I travelled to the Jordan valley from Ramallah. Ramallah’s cosmopolitan atmosphere contrasts starkly to the rural isolation of the valley just 45 minutes away. The valley is impossible for most Palestinians to travel to. Only Palestinians who were born in and live in the valley have ID to travel through the checkpoint. Others must apply for a permit from the army local administration (DCO). One of my Palestinian travelling companions, a worker with a local NGO, was detained at the checkpoint at the entrance to the valley while soldiers checked her permit.
As we drove through the valley toward Al Jiftlik we saw neatly cultivated fields on either side of the road, thousands of Dunums of palm trees and commercial crops like tomatoes, peppers and herbs. Scores of greenhouses stretched along the road past the illegal settlement of Mekhora.
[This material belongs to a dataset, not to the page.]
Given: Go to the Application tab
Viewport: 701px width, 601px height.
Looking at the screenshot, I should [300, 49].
Many of the greenhouses were neighbored by packing houses owned by Carmel Agrexco.
Carmel Agrexco (www.agrexco.com) is a 75% Israeli state owned company dealing with 70% of the exports of settler fresh produce from the West Bank. A majority of their goods come from the Jordan Valley. They are able to transport their produce from packing houses in the valley to European markets within 24 hours and have distribution depots in most countries in Europe. They distribute their produce to most major supermarket chains in the UK, but like the Jordan Valley their name is not widely known.
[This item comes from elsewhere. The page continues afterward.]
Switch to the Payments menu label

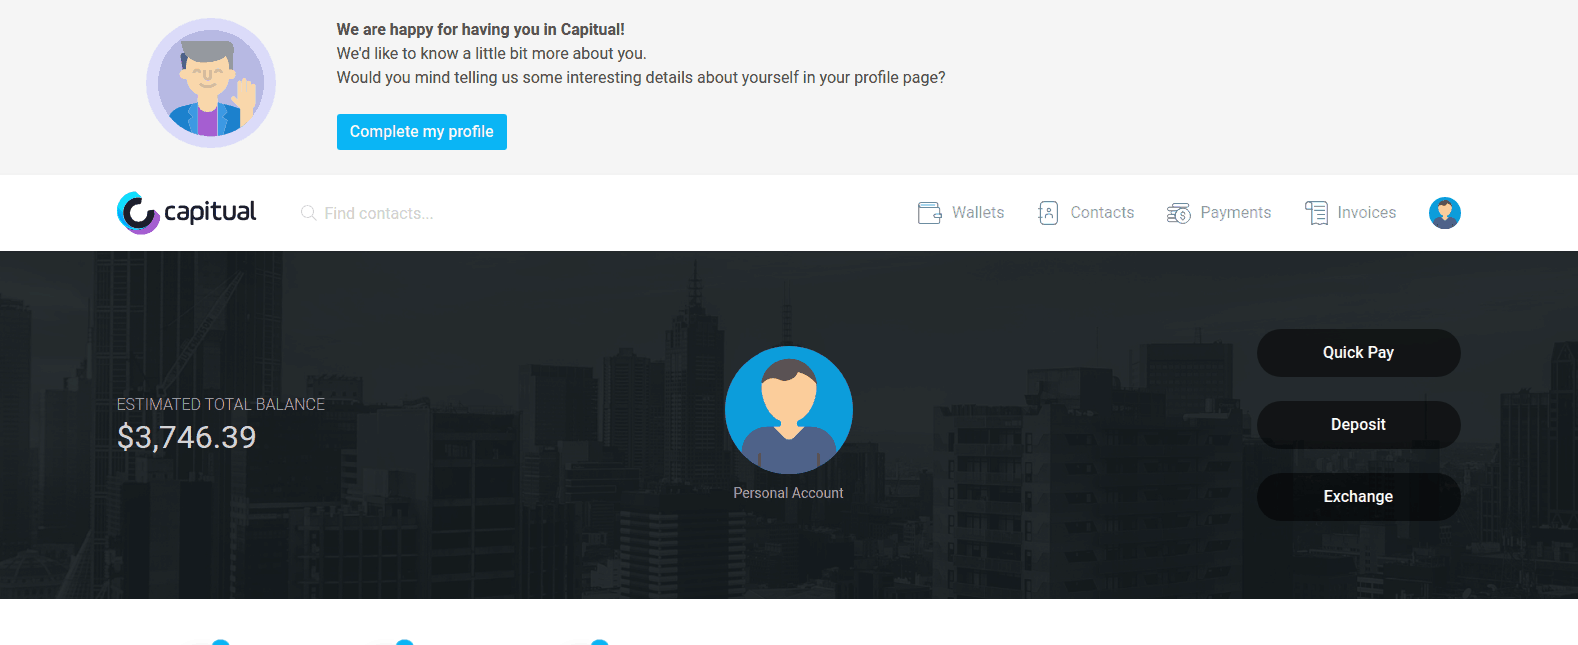[x=1236, y=213]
The price of a box of tomatoes bought from the Carmel Agrexco is the suffering of the Palestinian population of the Jordan Valley. From 1967 Israel has sought to establish settlements in the valley and deprive the Palestinians of access to the land. In 2006 6 400 settlers live in 13 illegal settlements in the valley and 52 000 Palestinians. 95% of the land is controlled by the settlers who also control 98% of the water. Palestinians live in 36 villages which are not permitted to expand. In the Israeli controlled areas the building of new structures is not permitted and repairs on existing structures are also forbidden. These building regulations are enforced by demolitions of structures which the IDF deem ‘illegal’.
Agriculture in the valley is being strangled by the expansion of settlements and by the fact that all Palestinian produce grown in the valley must go through Tayasir checkpoint to reach markets in the rest of Palestine. Farmers must pay middlemen to take their produce to the checkpoint, be subjected to humiliating searches by the IDF, transfer the goods to another vehicle on the other side of the checkpoint before driving it to the market. This whole process takes around eight hours or more and drives down profits for farmers making farming barely financially viable. The only other alternative is to work as an uncontracted, casual day labourer on one of the illegal settlements for, on average, 40-50 shekels a day on land stolen from Palestinians.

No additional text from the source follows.